Competing Interests: The authors have declared that no competing interests exist.

Figures

**Figure 1. E₂ differentially modulates inducible HLA-DR expression in ERα⁺ and ERα⁻ breast cancer cell lines.**
MDA-MB-231, SK-BR-3, MCF-7, BT-474, and T47D were cultured in E₂-depleted media, treated with vehicle (ethanol) or E₂ (10⁻⁹ M) and stimulated or not with IFN-γ (100 U/ml) for 96 hours. (A & E) HLA-DR cell surface expression (L243) was analyzed by flow cytometry: grey line, isotype control; black line, constitutive expression; shaded histogram, IFN-γ induced expression. (B & F) Bar graphs represent the MFI (mean florescence intensity) ± SEM for HLA-DR expression of three independent experiments. (C & G) Western blot analysis was performed on cytoplasmic and nuclear extracts for ERα expression (HC-20) and on cytoplasmic extracts for HLA-DRα (TAL 1B5). Protein loading controls included α-tubulin (B-7) and P84 (5E10) for cytoplasmic and nuclear proteins, respectively. (D & H) Bar graphs show the ratio of band intensity for HLA-DRα, normalized to the α-tubulin band intensity and represent the mean ± SEM of three independent experiments (*p<0.05, **p<0.01, ***p<0.001).

**Figure 2. IFN-γ inducible HLA-DR is down regulated in the ERα⁺ transfected breast cancer cell line, MC2.**
MDA-MB-231 clone 10A (MDA-231 c10A), VC5 (MDA-231 c10A, transfected with the empty plasmid vector) and MC2 (MDA-231 c10A, transfected with wild type *ESR1*) were cultured in E₂-depleted medium and stimulated or not with IFN-γ (100 U/ml) for 96 hours. (A) HLA-DR cell surface expression (L243) was analyzed by flow cytometry: grey line, isotype control; black line, constitutive expression; shaded histogram, IFN-γ induced expression. (B) Bar graphs represent the MFI ± SEM for HLA-DR expression of three independent experiments (***p<0.001). (C) Western blot analysis was performed on whole cell lysates for HLA-DRα (TAL 1B5) and ERα (HC-20).

**Figure 3. Coordinate downregulation of IFN-γ inducible HLA-II expression by E₂ is reversed by ICI-mediated degradation of ERα in MC2 cells.**
VC5 and MC2 cells were cultured in E₂-depleted media, treated with vehicle (ethanol), E₂ (10⁻⁹ M) or/and ICI (10⁻⁶ M) followed by stimulation with IFN-γ (100 U/ml) for 96 hours.

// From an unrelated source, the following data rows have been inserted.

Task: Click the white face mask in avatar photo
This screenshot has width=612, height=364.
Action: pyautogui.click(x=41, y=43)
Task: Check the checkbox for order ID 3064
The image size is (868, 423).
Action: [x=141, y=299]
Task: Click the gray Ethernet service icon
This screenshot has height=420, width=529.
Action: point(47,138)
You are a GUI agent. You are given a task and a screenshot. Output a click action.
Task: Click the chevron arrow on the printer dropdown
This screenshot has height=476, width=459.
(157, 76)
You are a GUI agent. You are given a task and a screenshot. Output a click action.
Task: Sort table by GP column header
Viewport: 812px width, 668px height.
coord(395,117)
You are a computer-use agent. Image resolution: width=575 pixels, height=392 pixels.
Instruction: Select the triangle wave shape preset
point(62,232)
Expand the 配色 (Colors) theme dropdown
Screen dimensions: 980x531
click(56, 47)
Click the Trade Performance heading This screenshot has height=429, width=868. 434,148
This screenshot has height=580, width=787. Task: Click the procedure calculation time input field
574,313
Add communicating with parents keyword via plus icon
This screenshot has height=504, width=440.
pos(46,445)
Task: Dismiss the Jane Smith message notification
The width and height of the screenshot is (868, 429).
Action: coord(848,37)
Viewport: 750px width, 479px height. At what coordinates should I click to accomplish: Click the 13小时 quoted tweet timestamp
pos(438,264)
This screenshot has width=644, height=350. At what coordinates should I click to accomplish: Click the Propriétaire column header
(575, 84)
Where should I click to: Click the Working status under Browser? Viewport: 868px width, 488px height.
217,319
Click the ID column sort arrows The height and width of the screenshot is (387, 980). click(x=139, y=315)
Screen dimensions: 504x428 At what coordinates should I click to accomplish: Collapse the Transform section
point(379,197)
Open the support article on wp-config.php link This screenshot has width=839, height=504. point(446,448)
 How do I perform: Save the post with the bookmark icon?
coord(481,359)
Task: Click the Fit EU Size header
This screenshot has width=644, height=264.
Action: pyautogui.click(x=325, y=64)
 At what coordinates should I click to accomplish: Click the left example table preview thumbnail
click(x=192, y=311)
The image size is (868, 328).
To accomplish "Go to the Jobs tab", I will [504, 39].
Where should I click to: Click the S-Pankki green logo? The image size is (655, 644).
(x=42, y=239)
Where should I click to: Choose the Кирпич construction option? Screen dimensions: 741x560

HLA-II expression was analyzed by surface flow cytometry using (A) anti-DR, (L243), and intracellular flow cytometry using (B) anti-DM (Map.DM1) and (C) anti-Ii (LN2). Bar graphs represent the MFI ± SEM of three independent experiments. (*p<0.05, **p<0.01). (D) Western blot analysis was performed on whole cell extracts using for HLA-DRα (TAL 1B5), HLA-DM (TAL18.1) and Ii (LN2); GAPDH (Ab8245) is the protein loading control. Bar graphs show the ratio of band intensities, normalized to GAPDH band intensities and represent the mean ± SEM ratio of three independent experiments: (E) HLA-DRα/GAPDH (F) HLA-DM/GAPDH, and (G) Ii/GAPDH (* p<0.05, ** p<0.01).

**Figure 4. E₂-ERα signaling down regulates CIITA protein and mRNA expression in ER⁺ BCCL.**
VC5 and MC2 cells were cultured in E₂-depleted media, treated with vehicle (ethanol), E₂ (10⁻⁹ M) or/and ICI (10⁻⁶ M) and stimulated or not with IFN-γ (100 U/ml) for 24 and 4 hours, for CIITA protein and mRNA expression, respectively. (A) Western blot analysis was performed on cytoplasmic and nuclear extracts for CIITA (antiserum #21) and ERα (HC-20). (B) Cytoplasmic CIITA and nuclear CIITA were normalized to GAPDH and P84 respectively; bar graphs represent the mean ± SEM ratio of three independent experiments (**p<0.01). (C) CIITA mRNA was relatively quantified by real time PCR using Taqman gene expression assay. GAPDH was used as an endogenous control and the data were expressed relative to a control B cell line (RAJI). Bar graphs represent the mean ± SEM of three replicate assays (**p<0.01).

**Figure 5. Silencing ERα with ESR1 siRNA reversed the inhibitory effect of E₂ on CIITA expression.**
(A) ERα was silenced (*ESR1* siRNA) or not (scrambled siRNA) in MC2; VC5 served as an ERα negative cell control. Cells were treated with vehicle (ethanol) or E₂ (10⁻⁹ M) and stimulated or not with IFN-γ (100 U/ml) for 24 hours. Nuclear lysates were prepared and probed for CIITA (anti-serum #21), ERα (HC-20), and p84. Each figure represents one of three individual experiments. (B) *ESR1* siRNA and scrambled siRNA transfected MC2 cells were treated with either vehicle (ethanol) or E₂ (10⁻⁹ M) followed by stimulation with or without IFN-γ (100 U/ml) for 4 hours and CIITA mRNA was relatively quantified by real time PCR using Taqman gene expression assay. GAPDH was used as an endogenous control and the data were expressed relative to a control B cell line (RAJI). Bar graphs represent the mean ± SEM of three replicate assays (*** p<0.001).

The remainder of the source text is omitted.